December 2023 Patch Tuesday was light on fixes for vulnerabilities, with patches released for just 34 CVEs, including one zero-day vulnerability. The 34 vulnerabilities include four critical flaws, with the remainder rated important. These are in addition to several patches to fix flaws in Microsoft Edge that have been issued since November Patch Tuesday.
The zero-day vulnerability was publicly disclosed in August 2023. The vulnerability – CVE-2023-20588 – affects specific AMD processors and is a division-by-zero bug that could potentially lead to the disclosure of sensitive data. AMD chose not to fix the flaw as the potential for exploitation was believed to be low and because local access is required to exploit the flaw. Instead, AMD published mitigations, such as following software development best practices such as ensuring no privileged data is used in division operations prior to changing privilege boundaries. Microsoft has now released a fix that resolves the issue in vulnerable processors.
The critical vulnerabilities patched this month are a Windows MSHTML Platform remote code execution vulnerability (CVE-2023-35628), a Microsoft Power Platform Connector spoofing vulnerability (CVE-2023-36019), and two Internet Connection Sharing (ICS) remote code execution vulnerabilities (CVE-2023-35630 and CVE-2023-35641).

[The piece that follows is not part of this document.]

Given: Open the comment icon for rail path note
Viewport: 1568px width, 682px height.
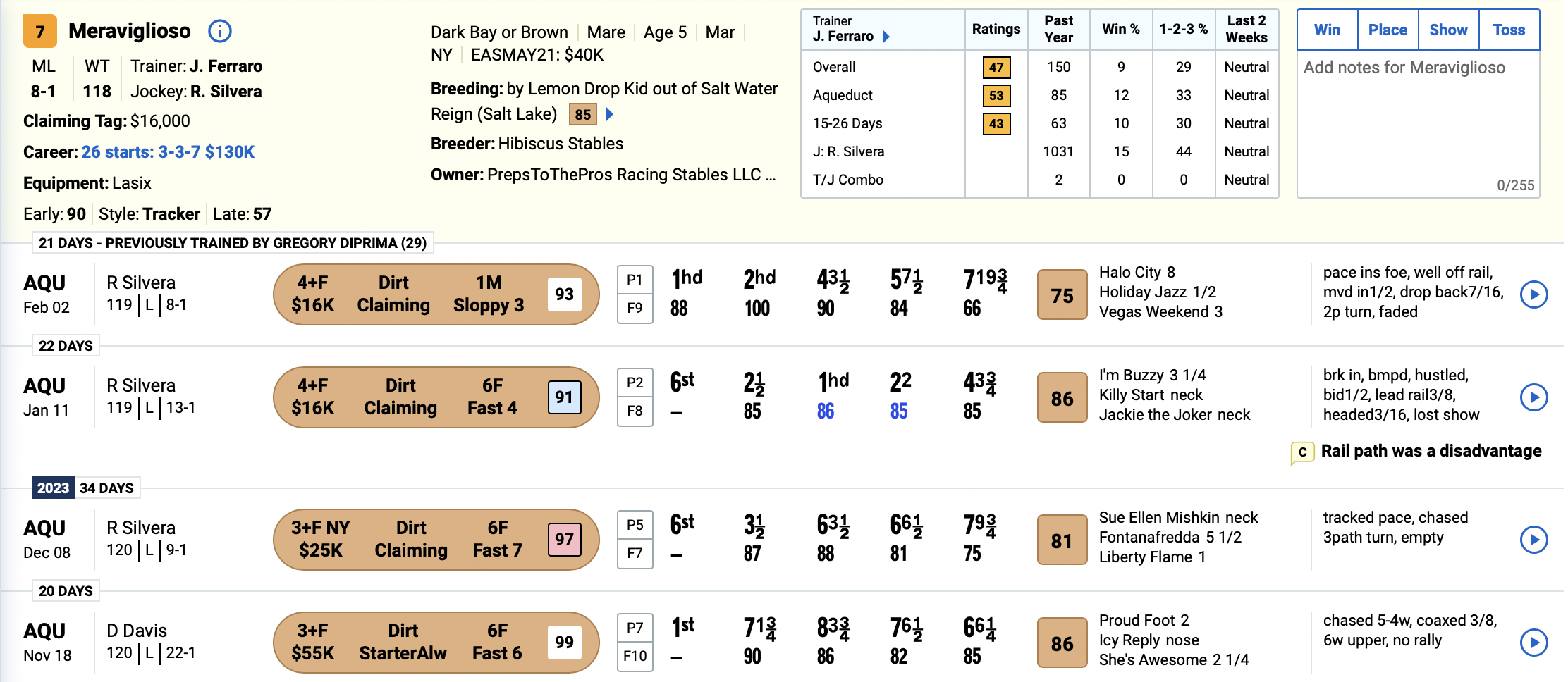Looking at the screenshot, I should coord(1302,452).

The Windows MSHTML Platform vulnerability has a CVSS score of 8.1 and can be exploited by a malicious actor by sending a malicious link and convincing a user to click on that link. It is also possible for this vulnerability to be exploited without a user opening the email or clicking the link if the email is viewed in the previous pane.

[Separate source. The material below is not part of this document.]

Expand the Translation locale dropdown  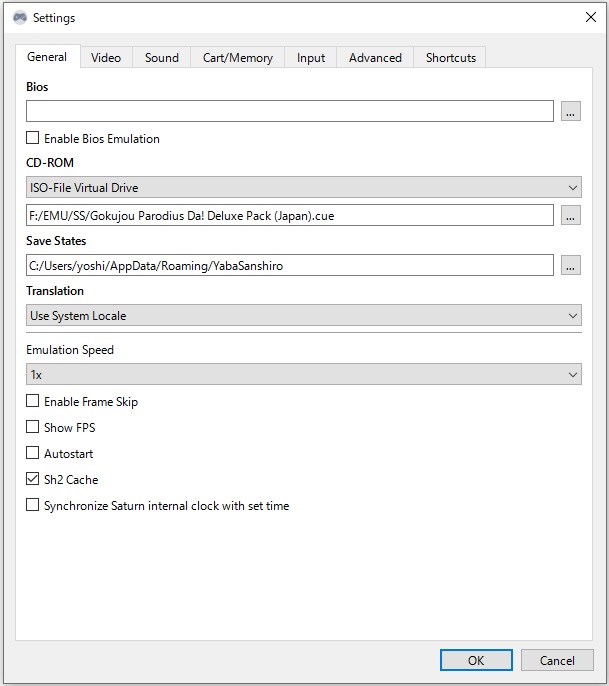tap(303, 316)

The two ICS flaws have a CVSS score of 8.8 and Microsoft considers the exploitation of these flaws to be more likely. Attacks are limited to systems connected to the same network segment as the attacker, so attacks cannot be conducted across multiple networks, such as a WAN. Attacks are limited to systems on the same network switch or virtual network.
The Microsoft Power Platform vulnerability has a CVSS severity score of 9.6 out of 10, although Microsoft considers the exploitation of this flaw to be less likely. The flaw allows a malicious actor to make a malicious link appear to look like a legitimate link or file.
None of the vulnerabilities are believed to have been exploited in the wild.